One of the most obvious impact of the realignment is the quality of
peak-filling in xcms
. Due to the more accurate warping
functions, the peak-filling step has a higher change to retrieve the
missing peaks back. That is, the guessing of the positions of the
missing peaks becomes more accurate according to the new warping
functions. Here we demonstrate the differences of peak-filling of the
two misaligned features.
groups(ncGTWres) <- excluGroups[ , 2:9]
groupidx(ncGTWres) <- groupidx(xcmsLargeWin)[excluGroups[ , 1]]
# Only consider the misaligned features
rtCor <- vector('list', length(file))
for (n in seq_along(file)){
rtCor[[n]] <- vector('list', dim(excluGroups)[1])
for (m in seq_len(dim(groups(ncGTWres))[1]))
rtCor[[n]][[m]] <- ncGTWRt[[m]][[n]]
}
slot(ncGTWres, 'rt')$corrected <- rtCor
# Replace the XCMS warping function to ncGTW warping function
XCMSres <- xcmsLargeWin
groups(XCMSres) <- excluGroups[ , 2:9]
groupidx(XCMSres) <- groupidx(xcmsLargeWin)[excluGroups[ , 1]]
# Consider only the misaligned features with XCMS warping function
After extracting the misaligned features and replacing the old
warping functions, we can apply fillPeaks
in
xcms
for peak-filling.
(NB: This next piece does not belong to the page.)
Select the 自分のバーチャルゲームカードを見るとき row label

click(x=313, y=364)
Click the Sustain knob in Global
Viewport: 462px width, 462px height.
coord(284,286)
Since
fillPeaks
accepts only one warping function for each
sample, we need to replace the function fillPeaksChromPar()
first.
assignInNamespace("fillPeaksChromPar", ncGTW:::fillPeaksChromPar, ns="xcms",
envir=as.environment("package:xcms"))
# Replace fillPeaksChromPar() in XCMS
ncGTWresFilled <- fillPeaks(ncGTWres)
XCMSresFilled <- fillPeaks(XCMSres)
# Peak-filling with old and new warping functions
compCV(XCMSresFilled)
#> [,1]
#> [1,] 0.3687170
#> [2,] 0.3514152
compCV(ncGTWresFilled)
#> [,1]
#> [1,] 0.2286355
#> [2,] 0.1187307
# Compare the coefficient of variation
For the first misaligned feature, the coefficient of variation (CV) decreases from 0.369 to 0.229, and for the second one, the CV decreases from 0.351 to 0.119. Thus, it is very clear that new warping functions improve the quality of peak-filling significantly.